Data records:

##########

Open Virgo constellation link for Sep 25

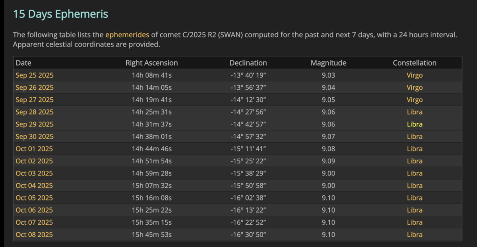[x=414, y=75]
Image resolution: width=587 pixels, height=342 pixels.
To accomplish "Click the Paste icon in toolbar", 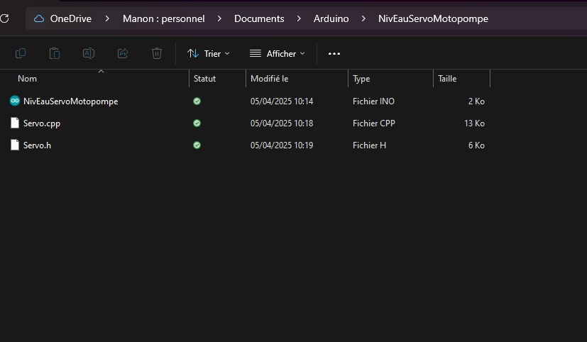I will point(55,53).
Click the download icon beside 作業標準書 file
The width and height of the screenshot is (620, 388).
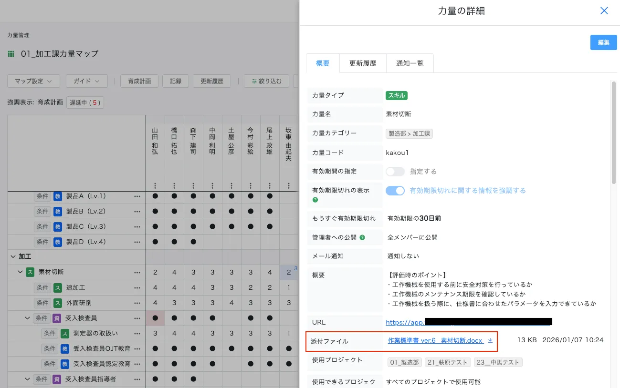(x=490, y=340)
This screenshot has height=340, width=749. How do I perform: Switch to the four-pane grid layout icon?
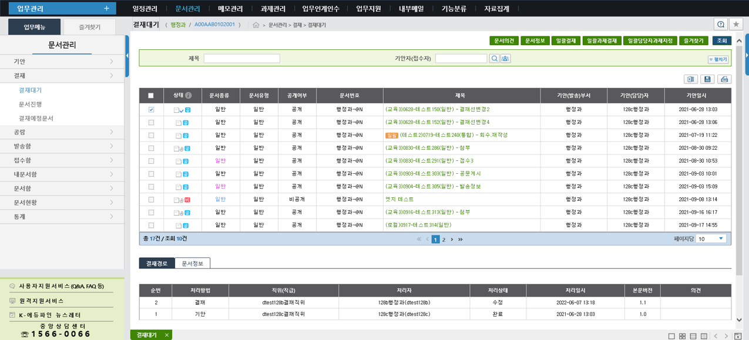682,336
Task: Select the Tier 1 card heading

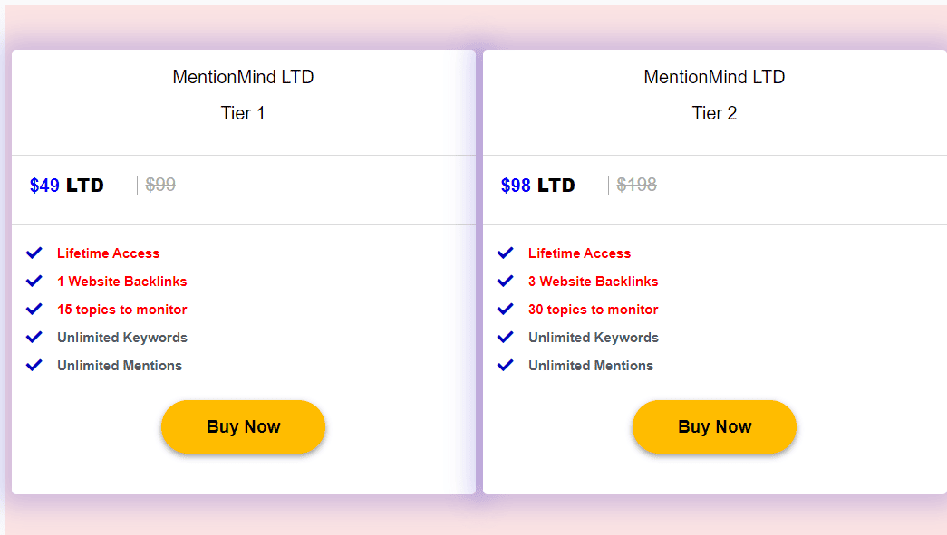Action: tap(242, 113)
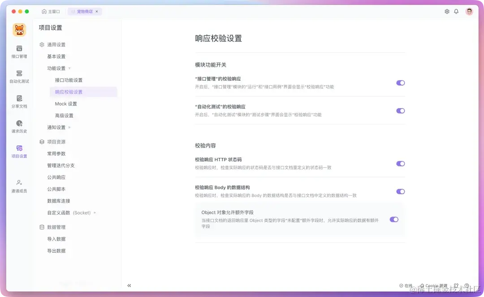The image size is (484, 297).
Task: View 请求历史 from the sidebar
Action: click(19, 126)
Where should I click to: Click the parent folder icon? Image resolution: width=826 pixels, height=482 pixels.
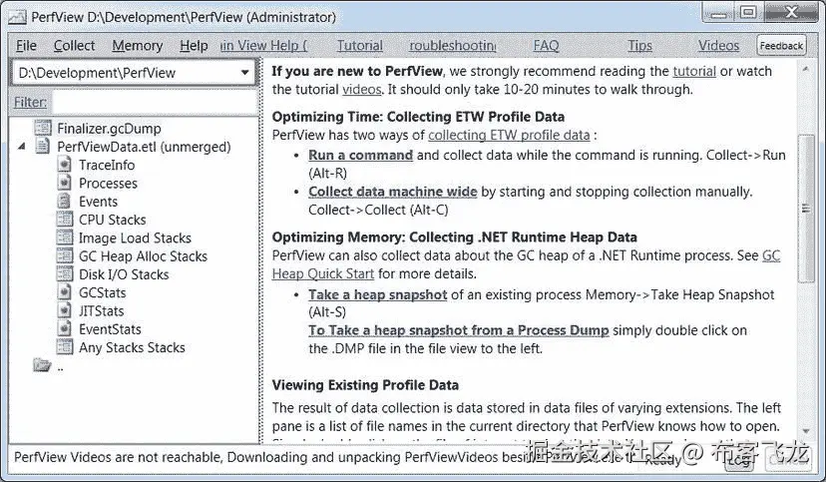[42, 366]
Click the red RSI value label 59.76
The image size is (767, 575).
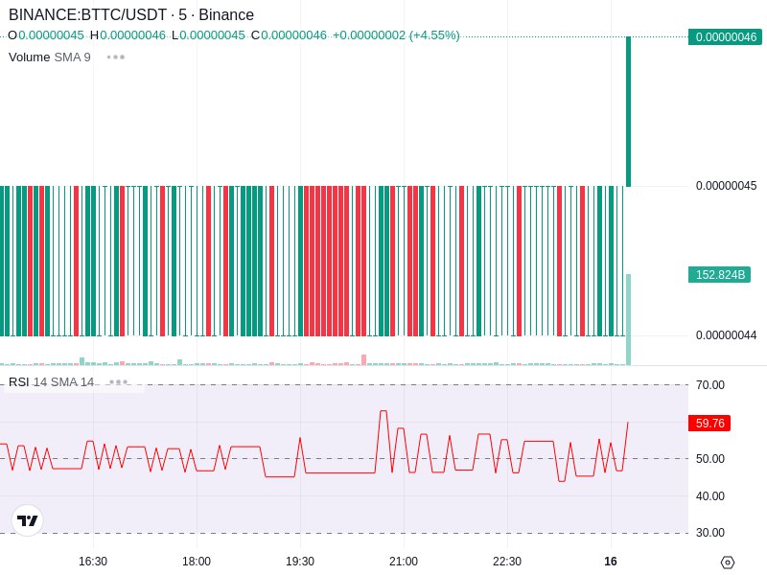[709, 423]
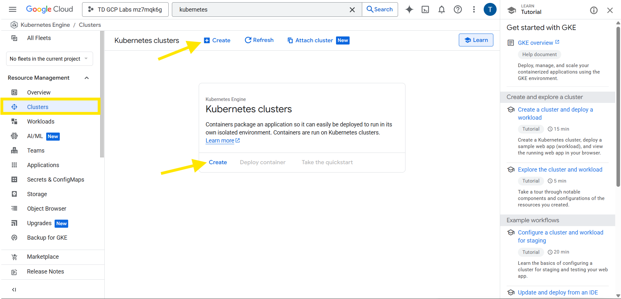Click Create in the top toolbar

pos(217,40)
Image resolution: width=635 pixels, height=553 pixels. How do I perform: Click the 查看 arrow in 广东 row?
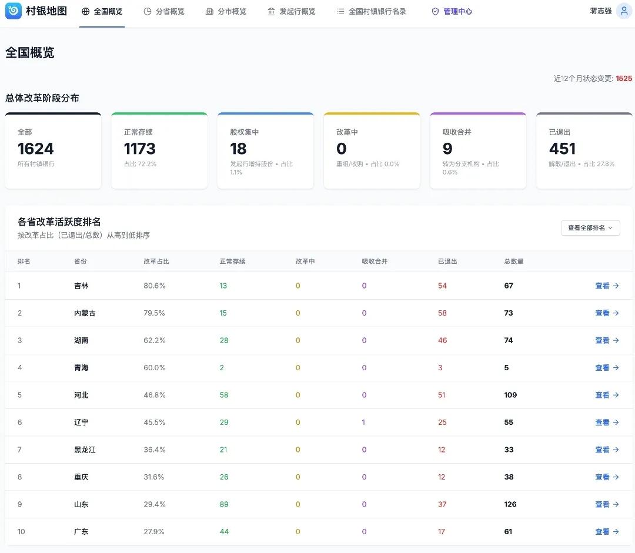tap(616, 532)
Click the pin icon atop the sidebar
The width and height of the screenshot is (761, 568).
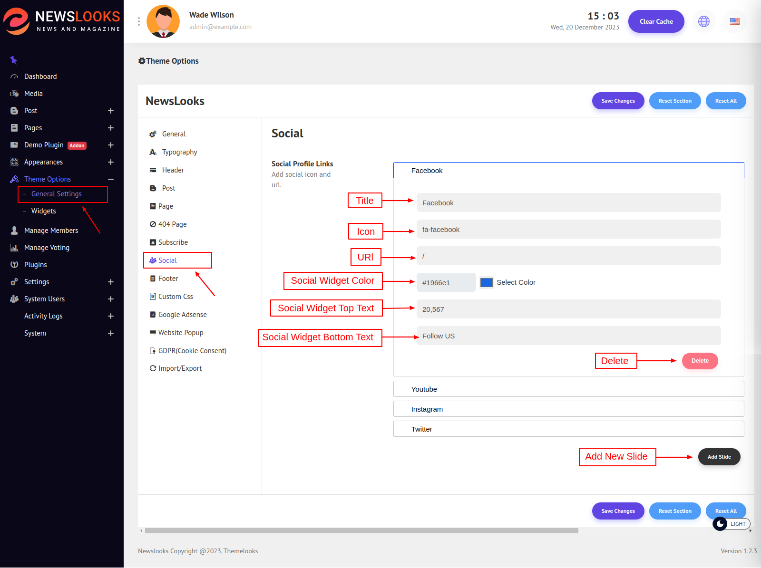click(13, 60)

##########

What to do: In the records above, find the line containing "Task: Select the Tier 1 card heading", then please restate it and each line after it word for word, pictures excluded.

Problem solution:
Task: Select the Tier 1 card heading

Action: tap(242, 113)
The image size is (484, 297).
Task: View 请求历史 from the sidebar
Action: click(19, 126)
Where should I click to: Click the parent folder icon? Image resolution: width=826 pixels, height=482 pixels.
[42, 366]
Click the red RSI value label 59.76
The image size is (767, 575).
[709, 423]
Click Create in the top toolbar

pos(217,40)
Image resolution: width=635 pixels, height=553 pixels. How do I perform: Click the 查看 arrow in 广东 row?
tap(616, 532)
Click the pin icon atop the sidebar
The width and height of the screenshot is (761, 568).
click(13, 60)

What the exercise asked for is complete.